C’est dans une brise légère de 8 nœuds de Nord-Est que les bateaux se sont élancés depuis Arrecife, capitale de Lanzarote au Nord de l’archipel des Canaries. Si les alizés sont désormais bien établis sur l’Atlantique les 36 premières heures s’annoncent plutôt délicates, avec notamment le dévent de l’île de Tenerife qui culmine à 3700 mètres d’altitude. Mais les plus rapides ont néanmoins le record de l’épreuve en vue. Il a été établi en 2015 par le MOD70 « Phaedo3 » de Lloyd Thornburg, en 5 jours 22 heures 46 minutes 03 secondes. Et s’il est battu, il y a de fortes chances que ce soit par un quasi-sistership puisque trois trimarans sont pressentis pour arriver les premiers de l’autre côté de l’Atlantique. Ils étaient d’ailleurs tous trois à l'origine des monotypes MOD70, et même optimisés, ils restent très proches les uns des autres. « Maserati » est équipé de plans porteurs sur tous ses appendices, « Snowflake » dispose de deux mètres de mât supplémentaires et « Zoulou » est équipé de Foils en C supposés améliorer la portance. Juste avant le coup de canon, les routages effectués par Collier Wakefield à bord de « Zoulou », donnaient un temps de course de 05 jours et 20h, alors il ne faudra pas commettre la moindre erreur pour faire tomber le record.

Des maxis et des légendes
Pour le plus grand bateau engagé, le Swan 15 Supermaxi « Jasi », son navigateur Tom Robinson prévoit un temps de traversée entre 9 et 10 jours. Même durée envisagée par le navigateur Konrad Lipski à bord du VO70 « I love Poland ». Mais combien de temps mettront les deux équipages Français qui focalisent une large part de l’attention en cé début d’hiver ? Nous aurons tous certainement un regard aussi passionné que bienveillant sur deux voiliers qui ont fait l’histoire de la course au large : « Pen Duick VI » et « L’Esprit d’Equipe ». Pour les deux bateaux, menés respectivement par Marie Tabarly et Lionel Regnier, cette transatlantique est un très bon entrainement en vue de l’Ocean Globe Race, course autour du monde « à l’ancienne » en équipage, célébrant les 50 ans de la première Whitbread, dont le départ sera donné en septembre prochain.

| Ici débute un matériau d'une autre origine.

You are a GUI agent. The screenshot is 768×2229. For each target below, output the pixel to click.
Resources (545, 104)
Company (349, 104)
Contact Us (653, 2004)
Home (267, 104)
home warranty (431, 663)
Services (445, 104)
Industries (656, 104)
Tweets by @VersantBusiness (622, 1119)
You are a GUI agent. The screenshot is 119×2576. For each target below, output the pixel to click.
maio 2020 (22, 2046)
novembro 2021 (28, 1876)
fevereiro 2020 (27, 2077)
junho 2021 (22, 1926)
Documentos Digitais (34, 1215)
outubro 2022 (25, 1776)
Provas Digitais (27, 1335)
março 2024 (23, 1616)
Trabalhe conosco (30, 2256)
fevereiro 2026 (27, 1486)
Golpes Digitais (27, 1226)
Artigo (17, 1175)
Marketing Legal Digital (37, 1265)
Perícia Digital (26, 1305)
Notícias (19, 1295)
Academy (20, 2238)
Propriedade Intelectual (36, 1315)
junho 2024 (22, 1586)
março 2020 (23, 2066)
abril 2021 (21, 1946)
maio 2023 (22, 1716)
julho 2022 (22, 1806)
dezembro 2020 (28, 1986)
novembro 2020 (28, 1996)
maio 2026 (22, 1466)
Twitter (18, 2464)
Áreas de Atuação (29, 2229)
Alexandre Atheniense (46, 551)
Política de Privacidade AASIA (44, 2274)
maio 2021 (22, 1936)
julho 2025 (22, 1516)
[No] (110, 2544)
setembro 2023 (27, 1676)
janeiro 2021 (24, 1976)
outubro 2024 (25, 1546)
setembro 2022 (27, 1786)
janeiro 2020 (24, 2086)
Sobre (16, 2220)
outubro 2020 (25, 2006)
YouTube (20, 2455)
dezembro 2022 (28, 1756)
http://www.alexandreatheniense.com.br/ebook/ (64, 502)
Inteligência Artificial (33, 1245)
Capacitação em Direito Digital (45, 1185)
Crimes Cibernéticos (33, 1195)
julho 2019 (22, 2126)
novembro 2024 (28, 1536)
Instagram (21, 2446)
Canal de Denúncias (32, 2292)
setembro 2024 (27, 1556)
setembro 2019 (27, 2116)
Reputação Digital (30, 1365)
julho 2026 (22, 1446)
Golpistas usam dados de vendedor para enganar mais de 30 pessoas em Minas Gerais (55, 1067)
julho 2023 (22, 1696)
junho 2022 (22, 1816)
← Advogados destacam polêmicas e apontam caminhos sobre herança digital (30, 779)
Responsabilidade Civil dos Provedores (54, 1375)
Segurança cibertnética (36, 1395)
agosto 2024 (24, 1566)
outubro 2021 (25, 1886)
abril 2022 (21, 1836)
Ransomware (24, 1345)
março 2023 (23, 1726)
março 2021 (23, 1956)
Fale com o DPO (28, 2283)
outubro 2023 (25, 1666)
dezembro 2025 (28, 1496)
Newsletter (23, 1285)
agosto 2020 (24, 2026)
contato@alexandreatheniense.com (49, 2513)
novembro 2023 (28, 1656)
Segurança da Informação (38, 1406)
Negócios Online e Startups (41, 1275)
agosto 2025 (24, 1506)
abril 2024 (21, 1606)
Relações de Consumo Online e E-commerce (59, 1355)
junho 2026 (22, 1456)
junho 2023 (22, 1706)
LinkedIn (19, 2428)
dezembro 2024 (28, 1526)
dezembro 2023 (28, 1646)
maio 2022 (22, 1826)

Eric Tabarly a commandé les plans de Pen Duick VI à André Mauric en 1973. Construit en aluminium, il est particulièrement léger et ses performances lui auraient permis de briller dans la Whitbread 1973, s’il n’avait subi deux démâtages dans la première et la troisième étape, qui auront raison de la détermination de l’équipage. Il connaîtra son heure de gloire trois ans plus tard, et de quelle manière, en remportant l’Ostar 76 (transat anglaise en solitaire). Quant à L’Esprit d’Equipe, c’est un plan de Philippe Briand construit lui aussi en aluminium en 1981 sous le nom de « 33 Export ». Repris et mené ensuite par Lionel Péan, il a brillamment remporté l’édition 1986, gagnant toutes les étapes à l’exception de la seconde, entre Cape Town et Auckland, lors de laquelle il se classe quand même deuxième. C’est le premier bateau Français à avoir remporté cette course mythique.

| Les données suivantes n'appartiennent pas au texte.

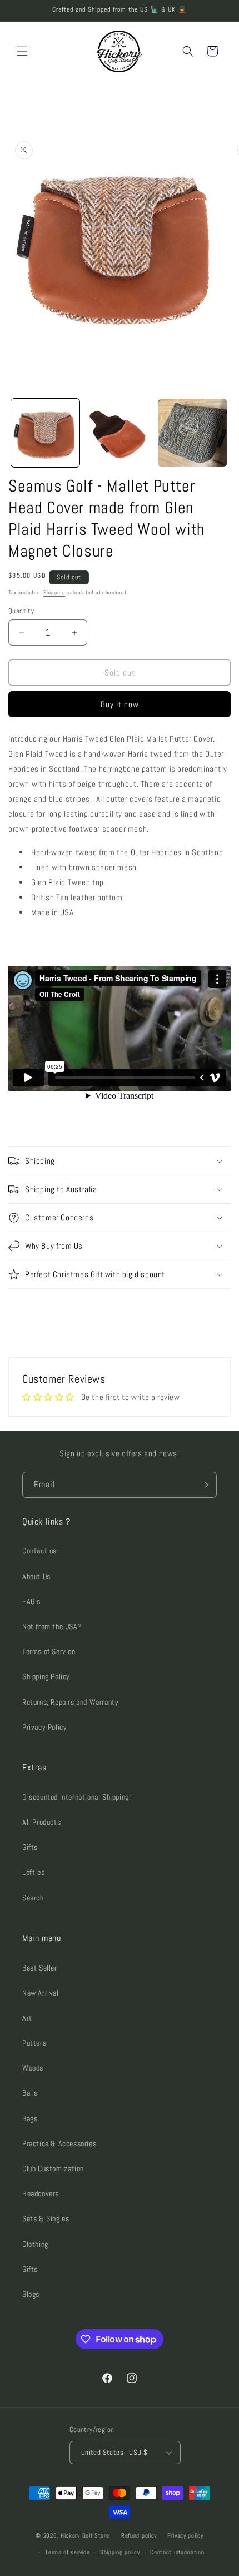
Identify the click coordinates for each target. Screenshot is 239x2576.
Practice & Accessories (59, 2143)
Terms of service (67, 2552)
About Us (36, 1576)
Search (33, 1898)
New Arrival (40, 1993)
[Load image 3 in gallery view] (192, 433)
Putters (34, 2043)
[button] (22, 51)
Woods (32, 2068)
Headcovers (40, 2193)
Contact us (39, 1551)
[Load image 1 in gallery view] (45, 433)
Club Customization (53, 2168)
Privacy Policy (44, 1727)
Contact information (177, 2552)
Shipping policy (120, 2552)
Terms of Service (49, 1651)
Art (27, 2018)
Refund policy (139, 2535)
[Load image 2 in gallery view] (119, 433)
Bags (29, 2118)
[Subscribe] (204, 1485)
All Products (41, 1822)
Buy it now (120, 704)
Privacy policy (185, 2535)
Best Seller (39, 1968)
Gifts (30, 1847)
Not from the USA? (52, 1626)
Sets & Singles (45, 2218)
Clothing (35, 2244)
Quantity (21, 611)
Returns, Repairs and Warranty (70, 1702)
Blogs (30, 2294)
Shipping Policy (46, 1676)
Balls (30, 2093)
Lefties (33, 1872)
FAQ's (31, 1601)
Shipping (54, 592)
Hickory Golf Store (85, 2535)
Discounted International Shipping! (76, 1797)
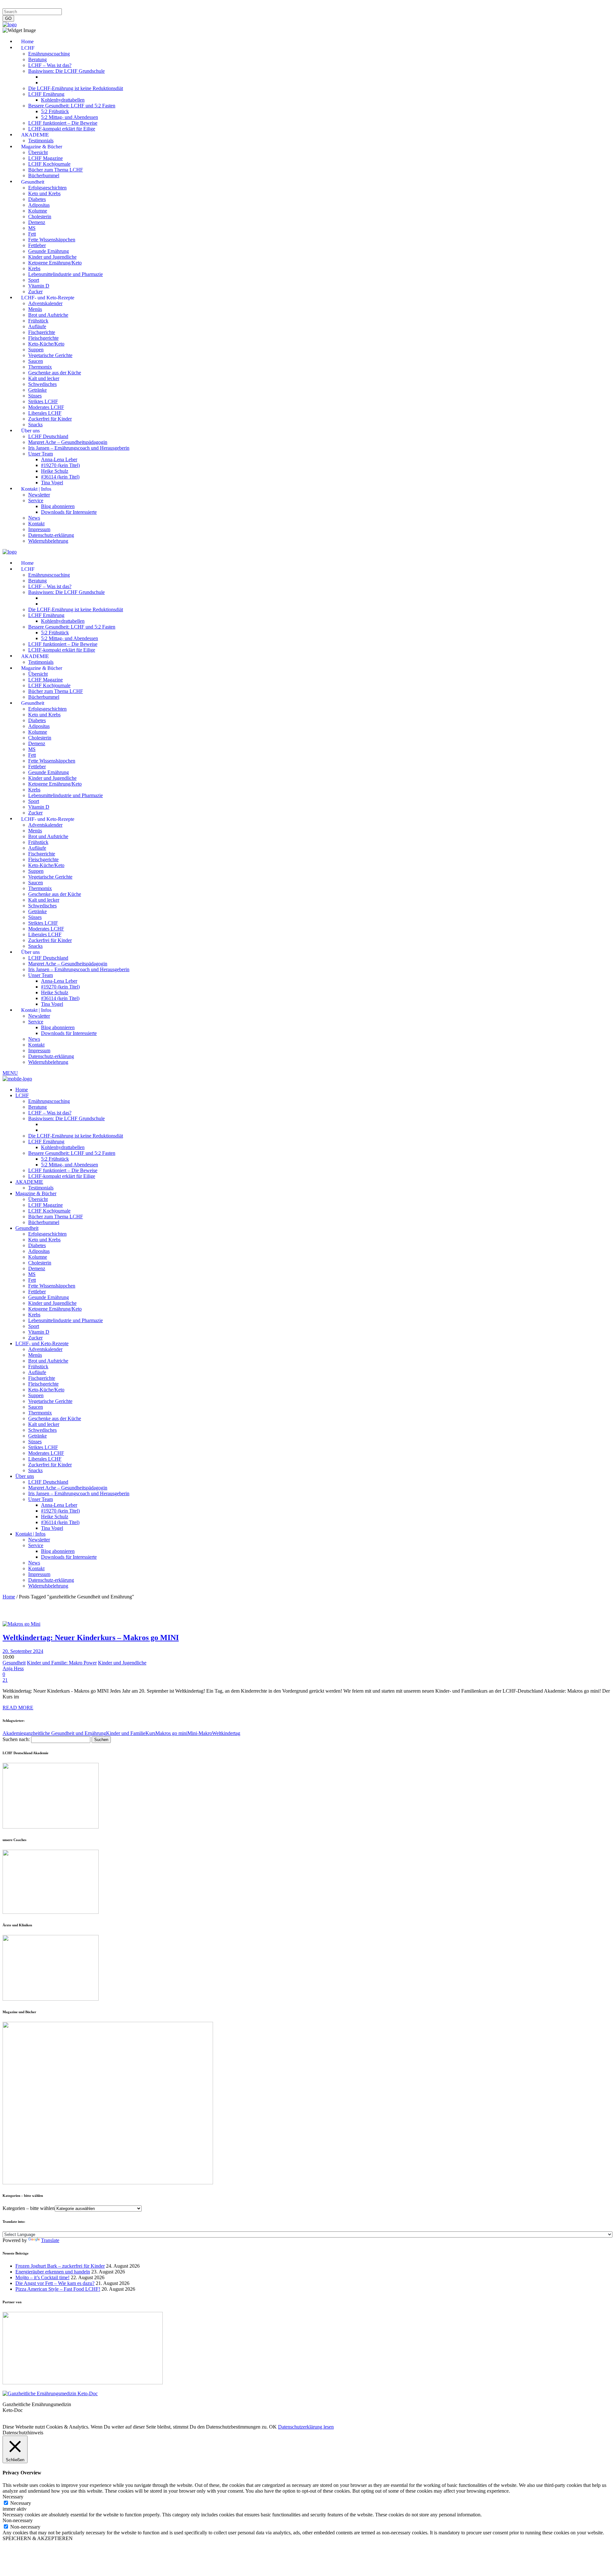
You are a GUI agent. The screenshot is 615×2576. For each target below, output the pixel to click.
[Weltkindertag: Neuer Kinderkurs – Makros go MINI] (21, 1624)
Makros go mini (171, 1733)
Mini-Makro (199, 1733)
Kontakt (84, 5)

Qui pour l’emporter en compensé ?
Ils seront confrontés à des voiliers de conception bien plus récente, à l’image du NMYD 54 du Français Eric de Turckheim, vice-commodore du RORC, et qui court en IRC Zero. Son « Teasing Machine », récent vainqueur de la Rolex Middle Sea Race 2022, est l’un des trois 50 pieds ultra-performants. Son navigateur, le talentueux Laurent Pagès s’attend dès le passage des Canaries négocié, à des conditions idéales, 15 à 25 nœuds de vent arrière, mais dans lesquelles les équipages seront très sollicités physiquement et resteront toujours sous la menaces de grains potentiellement violents. Pour les plus petits bateaux de la course, le Sun Fast 3200 « Purple Mist » du duo féminin Kate Cope et Claire Dresser, ou encore le Sun Fast 3300 « Sea Bear », mené en double par Peter Bacon et son fils Duncan, la traversée sera beaucoup plus longue, mais une victoire en temps compensé est toujours possible. Ils ont bien en tête l’exemple de Richard Palmer et Jeremy Waitt qui l’avaient emporté en 2019 à bord de leur JPK 10.10 « Jangada ». Pour eux, le choix météo s’avère encore plus cornélien entre descendre au Sud chercher les Alizés ou rester sur la route Nord dans l’espoir d’un flux plus appuyé. Une chose est sûre, même si le premier met moins de six jours pour travers Il faudra attendre deux semaines pour connaître le vainqueur « overall ».